When Does a Heuristic Become Code?

The LLM itself identifies what remains stable across many invocations. Only once a pattern is clearly and consistently stable should it be codified — not before.

The Pattern agent observes which decisions are consistent and can formulate these as Skills (directing future attention) or flag them to the developer as candidates for implementation. This is the organic growth path:

Code grows bottom-up from observed stability, not top-down from anticipated requirements.

This prevents premature optimization and keeps the system flexible.
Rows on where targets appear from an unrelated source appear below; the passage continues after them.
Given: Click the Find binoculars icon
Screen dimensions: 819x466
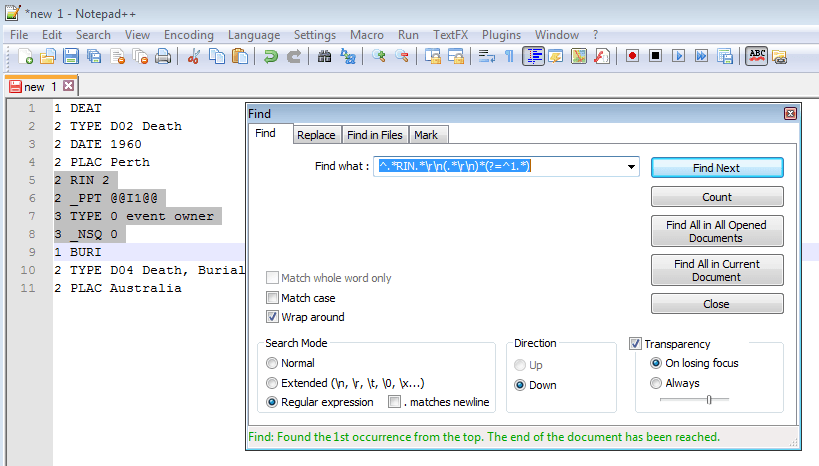Looking at the screenshot, I should 324,57.
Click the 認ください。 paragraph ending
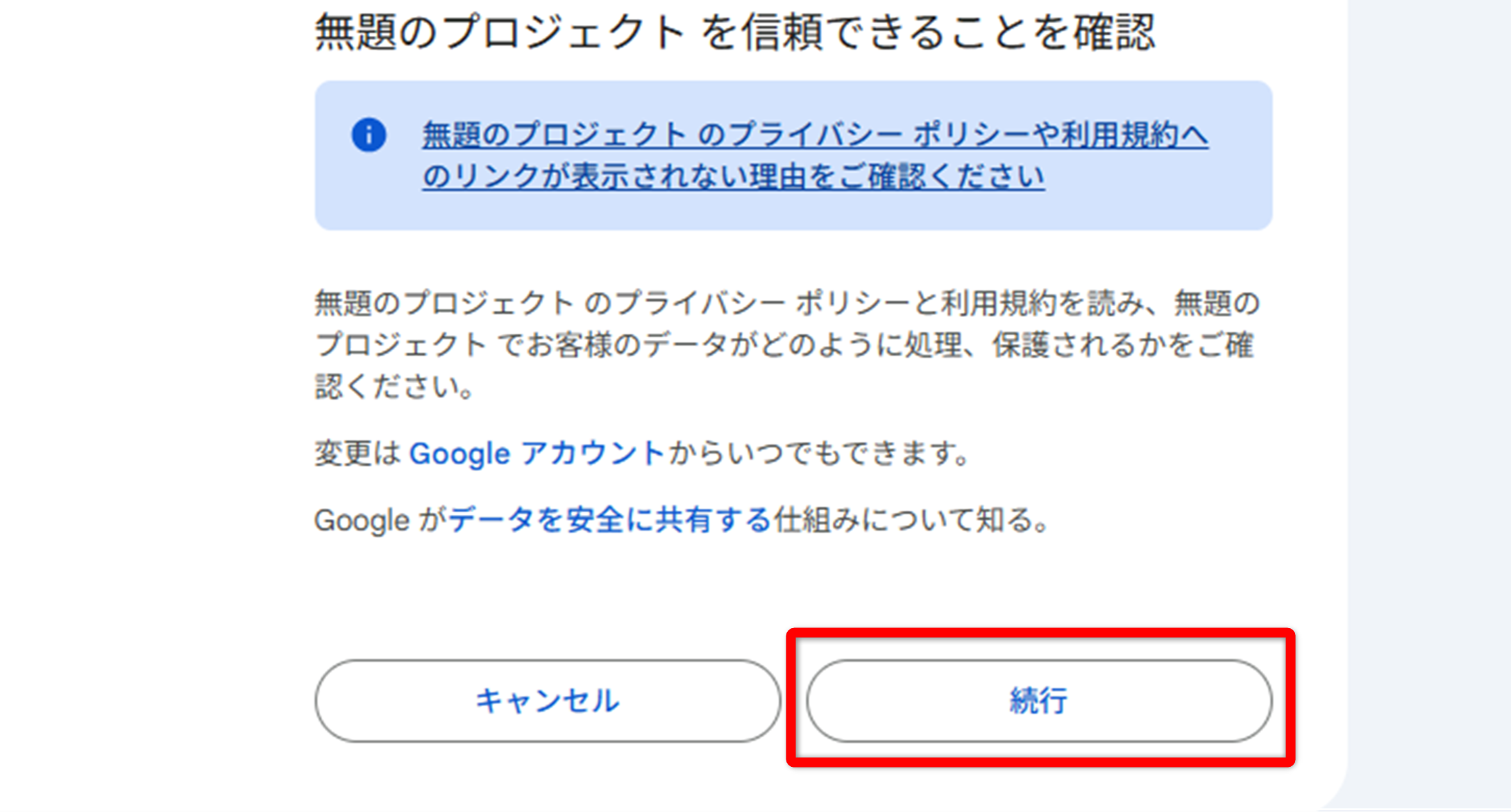 (395, 387)
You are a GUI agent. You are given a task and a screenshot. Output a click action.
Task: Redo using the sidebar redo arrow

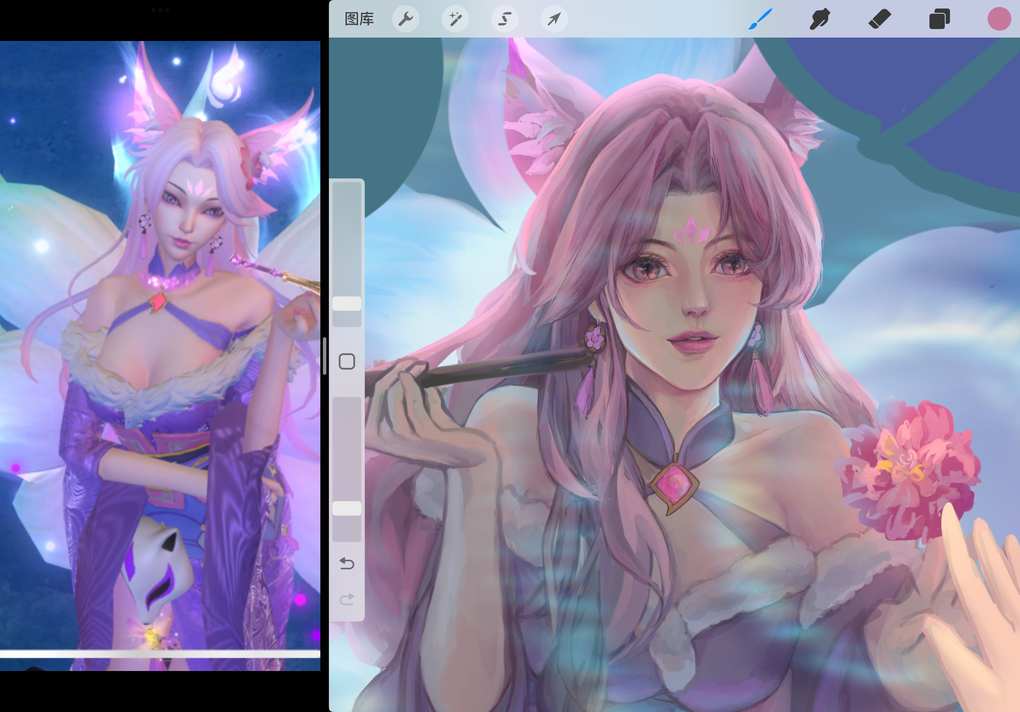(347, 599)
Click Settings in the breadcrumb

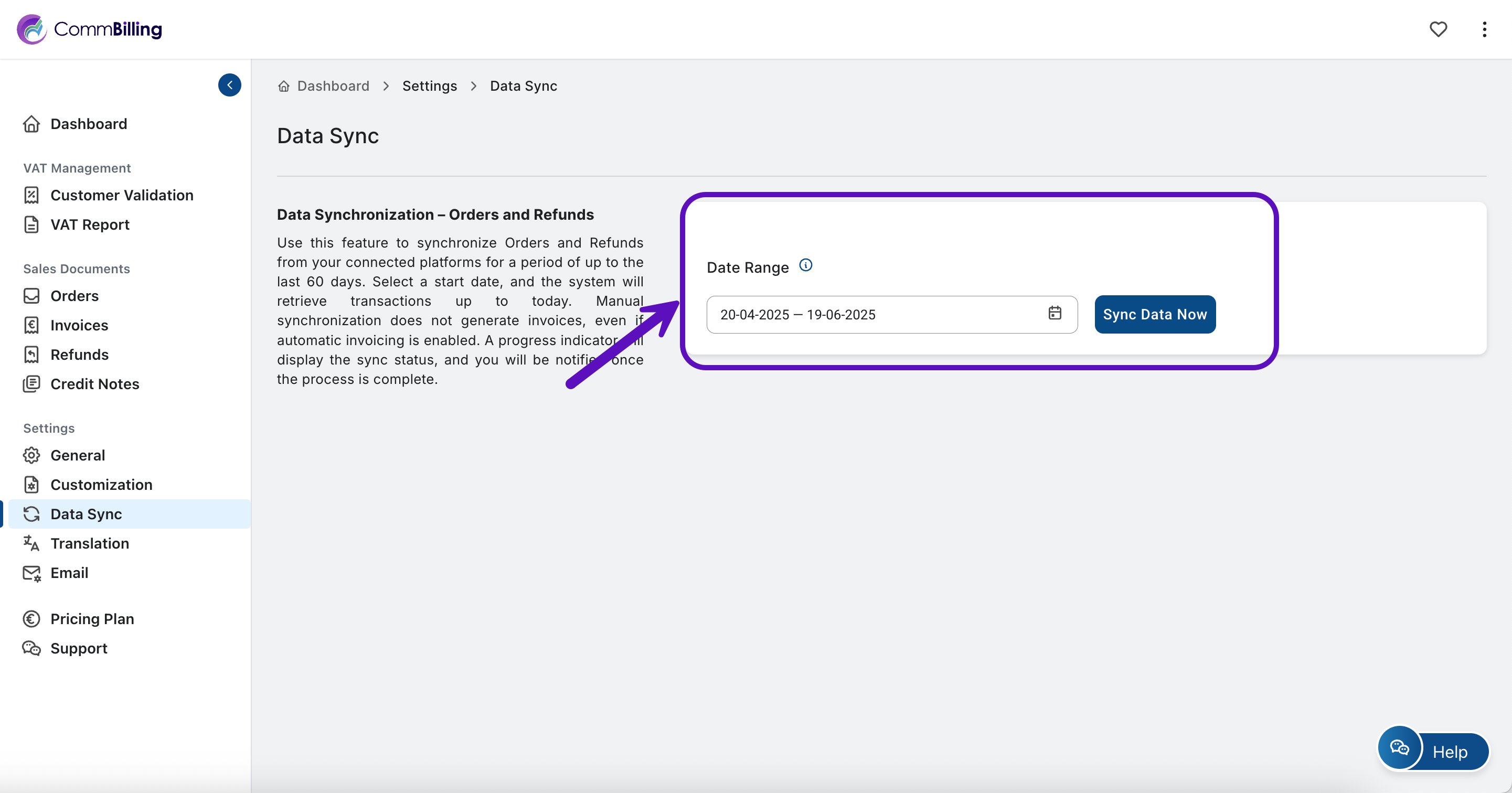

An outheis deployment that has been running for a year has more code than a fresh installation — but each piece of code emerged from data, not from speculation.

The Distillation Gradient

The hybrid stack creates a continuous gradient from raw observation to stable principle:

User interaction
     ↓
Memory (LLM extracts what's worth keeping)
     ↓
Pattern agent consolidates (LLM merges, deduplicates, resolves)
     ↓
Skills (LLM distills patterns into principles)
     ↓
Rules (LLM promotes stable constraints)
     ↓
Code (developer promotes stable behavior)

Each transition is a compression step. Raw observations become structured memory. Memory becomes condensed skills. Skills become hard rules. Repeated rules become code. At every level, the LLM performs the classification; code performs the persistence.

The goal is a system that requires progressively less context over time — because skills have already captured what needs to be known, and code handles what will never change.